**SOURCE RECORDS:**
= = = = = = =

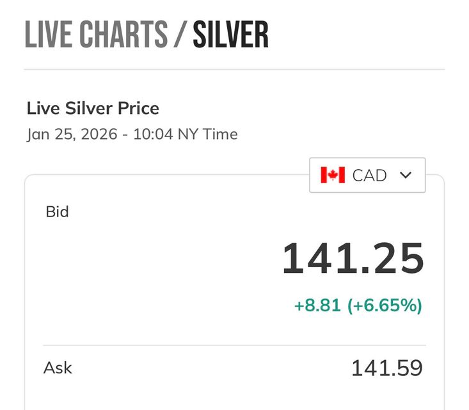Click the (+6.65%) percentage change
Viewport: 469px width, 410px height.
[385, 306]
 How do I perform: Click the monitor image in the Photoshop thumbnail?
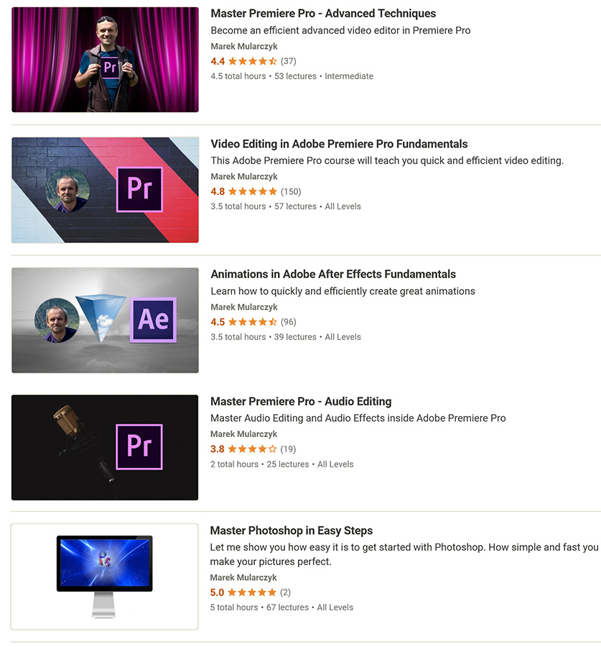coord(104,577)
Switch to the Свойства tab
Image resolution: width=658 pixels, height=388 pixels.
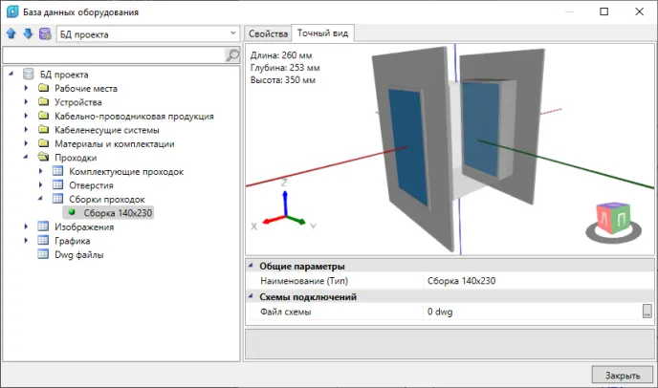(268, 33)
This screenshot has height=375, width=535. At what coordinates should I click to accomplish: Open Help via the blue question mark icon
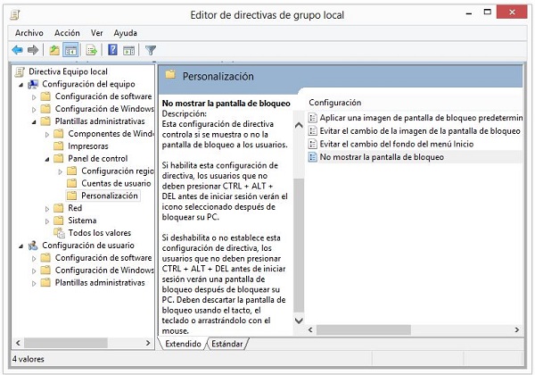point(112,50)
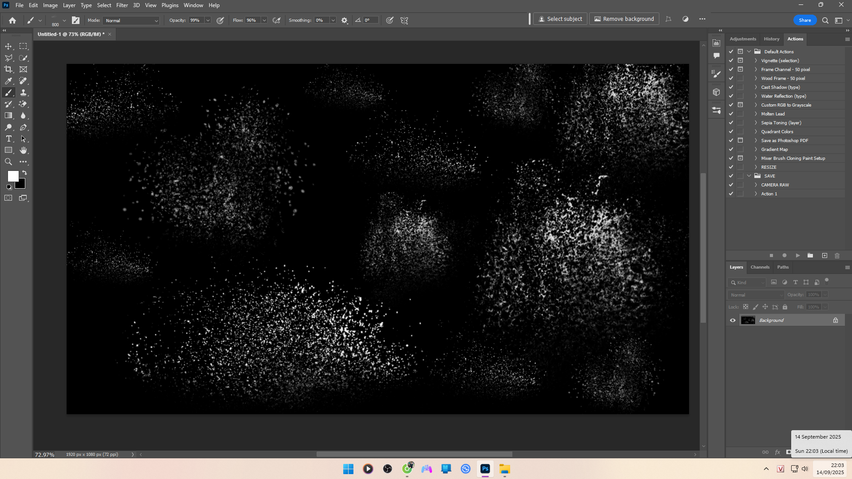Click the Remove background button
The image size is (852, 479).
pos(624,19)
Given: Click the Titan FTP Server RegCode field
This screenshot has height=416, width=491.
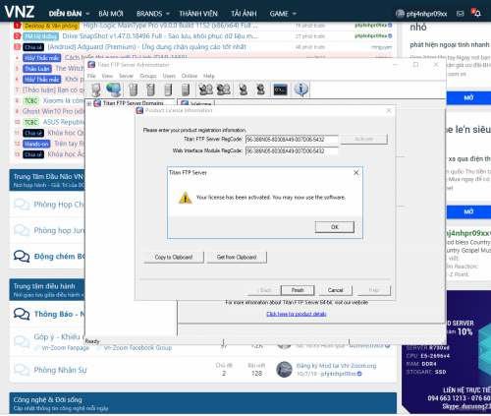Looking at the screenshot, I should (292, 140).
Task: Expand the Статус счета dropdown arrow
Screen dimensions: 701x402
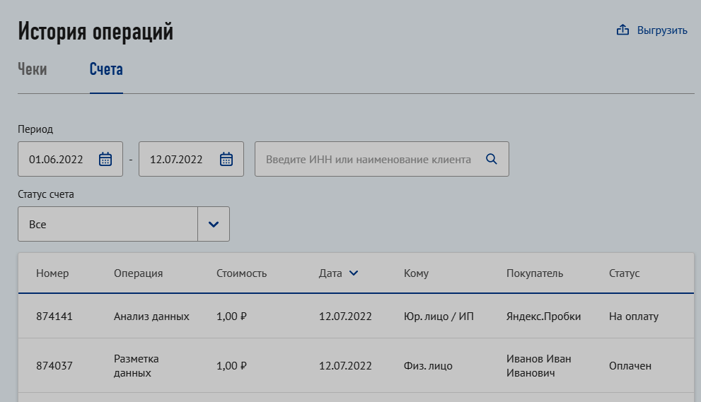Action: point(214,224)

= = = = = = =

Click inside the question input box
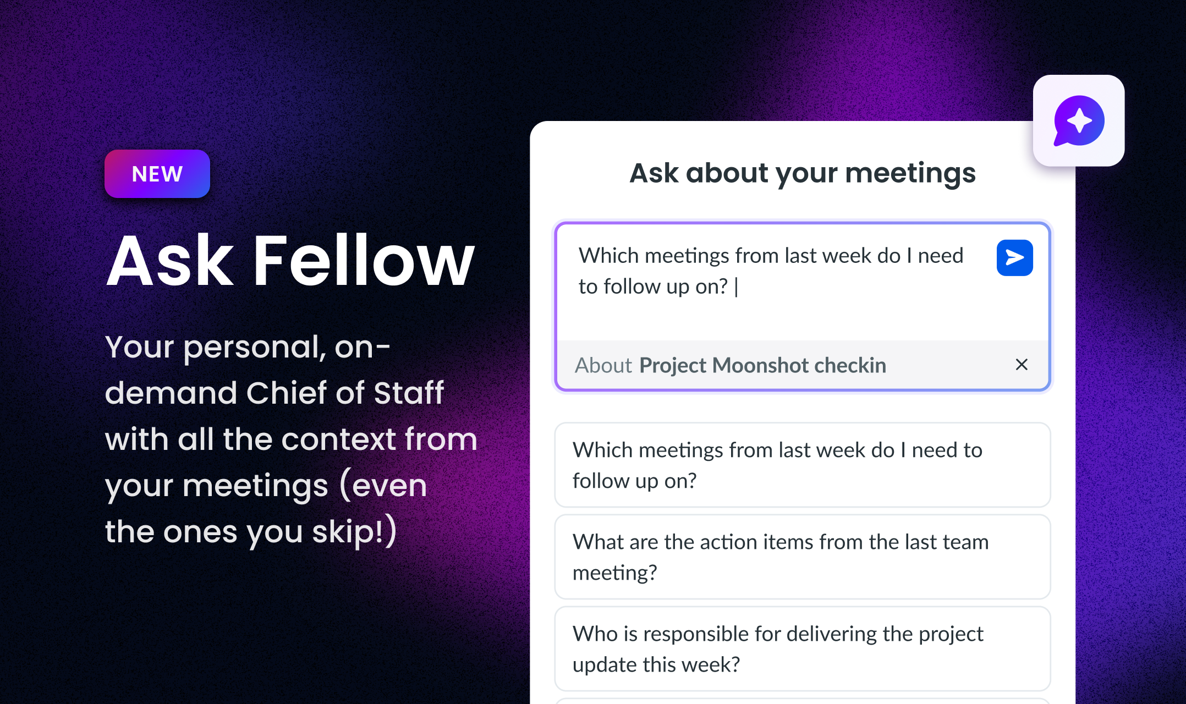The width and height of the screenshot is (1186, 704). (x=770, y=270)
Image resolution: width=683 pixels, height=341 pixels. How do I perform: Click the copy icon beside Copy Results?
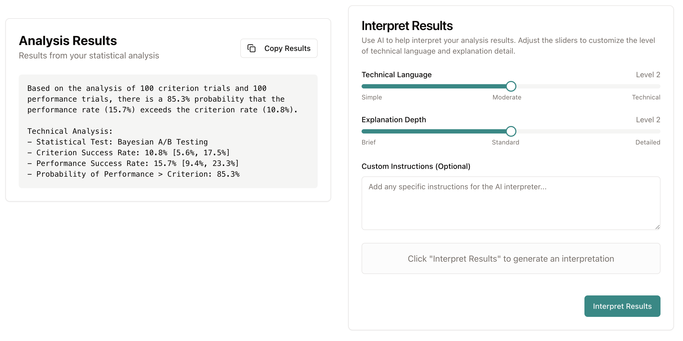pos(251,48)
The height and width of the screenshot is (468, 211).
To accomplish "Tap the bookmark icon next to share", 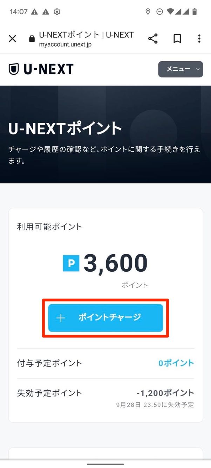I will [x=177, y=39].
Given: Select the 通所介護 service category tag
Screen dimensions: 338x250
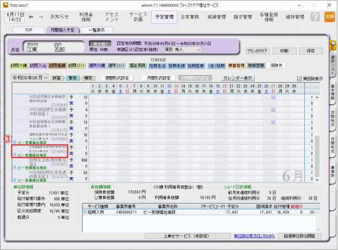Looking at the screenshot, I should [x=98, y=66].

= = = = = = =

**TASK TO CARRY OUT:**
Your job is to copy out every line from the records above that has the word "Given".

**YOUR SOLUTION:**
Given: Click the Titan FTP Server RegCode field
Given: Select the 通所介護 service category tag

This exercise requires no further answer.